SAYIKLAMALAR
Tek
isteğim gitmekti.
Gün
sonunda hep kalanlar arasında buldum kendimi.
Tek
isteğim gitmekti. Vicdanî açıklama gereğini reddederek ve başımı öne
düşürmeden, taşımadan geride kalana yönelik pişmanlık. Sırf kendimi
hatırlayarak, kendime kanarak sırf, tek isteğim gitmekti. Yalnızca
rastlantısal, ayaküstü bağlara yetirerek sabrımı, her gün kaç kahır boyu
uzayarak nasıl büyürmüş beklemek, görmeden.
Gitmek.
İlk
gençlik cennetiydi. Her şey, yolun kendinden ibaretti. Hayatın insanla barışık
olduğuna inandığım bir çağın sarsılmaz kehanetiydi. Yollar herkese hep gitmek
için var sanırdım. Gidenlerin ardından yol gözlemek düştü payıma.
Ne
olur direksiyonu sağa kırmasam, düz devam etsem? Sağa hep kaybolunca gidilmez
mi? Belki de ben gereğinden fazla kaldım kendimde. Kendime yerleştim. Dizlerine
kadar uzamış memeleriyle üstünü örttüğü hayatın hayalî anılarıyla avunan
neneler kadar ezelden beriyim. Benim için gidecek bir yer, artık olmadığından
mı? Hep sağa gitmekten kaybolduysam peki? Volta atarak tamamladığım adım
sayılarından, su üstünden geçen yollar yaptıysam kendime?
Ne
olur bir kerecik düz devam etsem? Sorun etmediğimin sorumlusu olmaktan, bu
konserve dünyamın gök kubbesini taşımaktan yoruldum. Atlas vazgeçse!
Peki
ya Üzüm Teyze? O hiç gitmek istemez mi? Belki de o, gitmek kurbanıydı. Üzüm Teyze.
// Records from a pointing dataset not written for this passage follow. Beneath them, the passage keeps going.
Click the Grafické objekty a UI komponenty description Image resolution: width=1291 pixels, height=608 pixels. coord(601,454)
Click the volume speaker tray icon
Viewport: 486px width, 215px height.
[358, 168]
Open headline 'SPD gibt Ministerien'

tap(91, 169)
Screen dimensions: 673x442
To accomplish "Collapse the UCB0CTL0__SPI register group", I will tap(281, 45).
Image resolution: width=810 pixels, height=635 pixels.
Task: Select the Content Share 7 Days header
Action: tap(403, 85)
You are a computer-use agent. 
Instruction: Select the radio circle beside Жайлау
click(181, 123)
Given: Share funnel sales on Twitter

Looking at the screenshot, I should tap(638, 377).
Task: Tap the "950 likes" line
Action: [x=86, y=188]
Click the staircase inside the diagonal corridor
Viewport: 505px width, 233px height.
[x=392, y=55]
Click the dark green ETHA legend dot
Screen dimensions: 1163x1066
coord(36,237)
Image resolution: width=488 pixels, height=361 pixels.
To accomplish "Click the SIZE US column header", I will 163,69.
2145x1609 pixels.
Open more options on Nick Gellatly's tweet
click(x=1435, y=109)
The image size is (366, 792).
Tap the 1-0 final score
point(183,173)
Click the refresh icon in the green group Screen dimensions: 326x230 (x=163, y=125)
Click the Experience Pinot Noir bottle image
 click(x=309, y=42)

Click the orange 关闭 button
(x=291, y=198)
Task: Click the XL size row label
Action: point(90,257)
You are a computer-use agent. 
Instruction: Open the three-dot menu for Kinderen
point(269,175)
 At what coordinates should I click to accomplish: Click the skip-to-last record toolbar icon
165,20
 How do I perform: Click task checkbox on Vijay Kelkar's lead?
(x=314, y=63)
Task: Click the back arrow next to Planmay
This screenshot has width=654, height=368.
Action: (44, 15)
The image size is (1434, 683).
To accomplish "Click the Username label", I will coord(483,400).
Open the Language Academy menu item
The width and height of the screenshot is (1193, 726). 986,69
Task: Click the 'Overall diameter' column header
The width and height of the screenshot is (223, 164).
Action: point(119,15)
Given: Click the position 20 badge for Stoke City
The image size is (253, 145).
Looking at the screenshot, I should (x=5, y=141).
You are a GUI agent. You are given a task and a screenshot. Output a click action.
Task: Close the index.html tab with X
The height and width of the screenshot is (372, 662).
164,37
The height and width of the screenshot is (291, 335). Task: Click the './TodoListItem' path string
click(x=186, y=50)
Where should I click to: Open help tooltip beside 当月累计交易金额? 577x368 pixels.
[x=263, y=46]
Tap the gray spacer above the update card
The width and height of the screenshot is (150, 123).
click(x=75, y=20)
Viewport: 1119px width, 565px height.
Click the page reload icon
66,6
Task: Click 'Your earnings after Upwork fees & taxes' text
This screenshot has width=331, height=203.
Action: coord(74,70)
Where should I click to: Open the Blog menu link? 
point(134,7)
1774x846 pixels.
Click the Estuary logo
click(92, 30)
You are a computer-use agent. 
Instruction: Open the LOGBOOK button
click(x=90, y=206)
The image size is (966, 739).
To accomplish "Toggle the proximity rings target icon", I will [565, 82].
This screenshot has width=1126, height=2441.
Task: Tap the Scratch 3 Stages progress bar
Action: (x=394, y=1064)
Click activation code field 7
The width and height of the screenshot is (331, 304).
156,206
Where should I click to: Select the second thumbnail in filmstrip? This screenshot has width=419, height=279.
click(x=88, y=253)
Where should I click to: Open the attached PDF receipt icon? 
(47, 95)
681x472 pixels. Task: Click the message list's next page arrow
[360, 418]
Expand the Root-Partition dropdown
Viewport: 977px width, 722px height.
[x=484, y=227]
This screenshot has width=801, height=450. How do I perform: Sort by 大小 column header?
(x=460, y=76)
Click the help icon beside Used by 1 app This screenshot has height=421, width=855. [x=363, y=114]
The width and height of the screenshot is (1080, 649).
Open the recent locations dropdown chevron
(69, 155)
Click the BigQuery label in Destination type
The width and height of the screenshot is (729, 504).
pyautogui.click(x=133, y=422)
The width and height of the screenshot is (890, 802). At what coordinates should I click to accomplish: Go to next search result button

Asmalı bahçenin düşmüş salkımı. Mor çiçekli yeşil minderinin üstünde, dizlerine
çektiği muşambaya usul usul inerken kar taneleri, uzun yıllar önceki bir gitmek
yüzünden pişmandı. Bildiği tek gitmek hayali evdi belki. Var mıydı bir evi?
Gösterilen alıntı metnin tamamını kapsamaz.